Excerpt provided:
-------

Sudanese President Omar al-Bashir, pictured on June 27, 2014 at Khartoum airport (AFP Photo/Ebrahim Hamid)

Khartoum (AFP) - The mothers of two detained Sudanese political activists vowed Saturday that their sons "will not be broken" despite alleged torture and their detention without charge having been extended.

A UN rights expert raised concern about the condition of Tajalsir Jaafar, 28; Mohammed Salah and a third activist, Moamer Musa Mohammed, during a visit to Khartoum in late June.

The three were detained outside the University of Khartoum on May 12, according to Girifna, a non-violent movement seeking an end to President Omar al-Bashir's government.

The campus had been in turmoil, with clashes between pro-government youths and their opponents, after a student was killed during a campus rally for peace in Darfur.

"He is very strong and will not be broken by their torture or beatings," Jaafar's mother Sabah Osman Mohammed, told a news conference.

"His face has completely changed from the beatings, and it's difficult to see his eyes."

A security source said last week that if the family has such a complaint it should be taken to a prosecutor, rather than being raised in the media.

Salah's mother, Zaenab Badraldeen, said at the same press conference: "They want them to change their opinion; they want to break them."

Both mothers wept during their presentation in front of a banner reading, "Freedom for Tajalsir."

They said they have only been allowed two visits with their sons.

Salah has not wavered from his position "to overthrow this regime," his mother said.


- 'Tortured' -


After the National Intelligence and Security Service (NISS) renewed their detention without charge for three months, both youths began a hunger strike Friday, Badraldeen said.

Salah and Jaafar's mother said they did not have much information about the third youth's situation, as he is detained at a different location.

From late 2011 to early 2012, Jaafar spent almost two months in custody without charge after helping lead a University of Khartoum protest, he told AFP after his release.

He said he was beaten, an allegation NISS denied.

Jaafar said he had earlier been detained for short periods while campaigning for Girifna.

-------

Task directions:
Write the next few paragraphs of the article on the detained Sudanese activists, picking up after its final sentence. The listing that comes next is separate material, unrelated to the article.

Supplied material:
-------

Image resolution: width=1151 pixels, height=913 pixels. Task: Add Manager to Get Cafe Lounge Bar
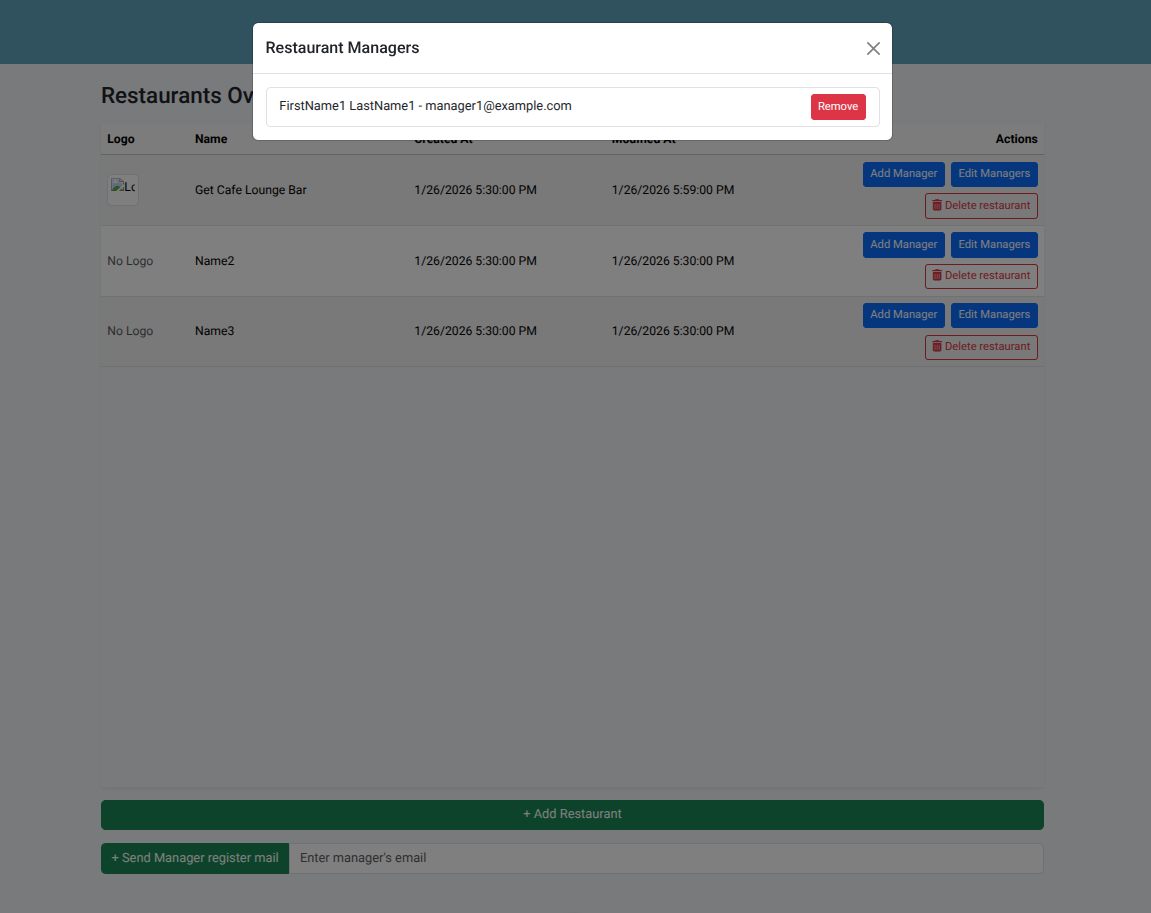coord(903,174)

-------

Result of this exercise:
Mashood Adebayo Baderin, the UN independent expert on human rights in the Sudan, told reporters in late June he was concerned about the cases of all three youths.

Speaking at the end of his latest mission to Sudan, Baderin said he "had information from various sources" that Salah "was being tortured."

He said freedom from arbitrary arrest and detention is among the essential civil liberties needed to ensure that a national dialogue proposed by Bashir is meaningful.

The government hinted at greater political liberties in Sudan after Bashir announced in January his dialogue aimed at solving the war-ravaged, impoverished country's multiple crises.

But the arrest of opposition political figures and others has raised questions about the regime's commitment to reform.

The guarantee of press freedom is also essential to meaningful dialogue, Baderin said, but newspapers continue to be subjected to censorship before and after publication, and journalists are forbidden from crossing certain "red lines."

In the latest case, Imam Mohammed Imam, the chief editor of Al-Tagheer newspaper, told AFP Saturday that NISS stopped the daily from publishing last Tuesday, Wednesday and Thursday.

They cited vague "violations" for the suspension, he said.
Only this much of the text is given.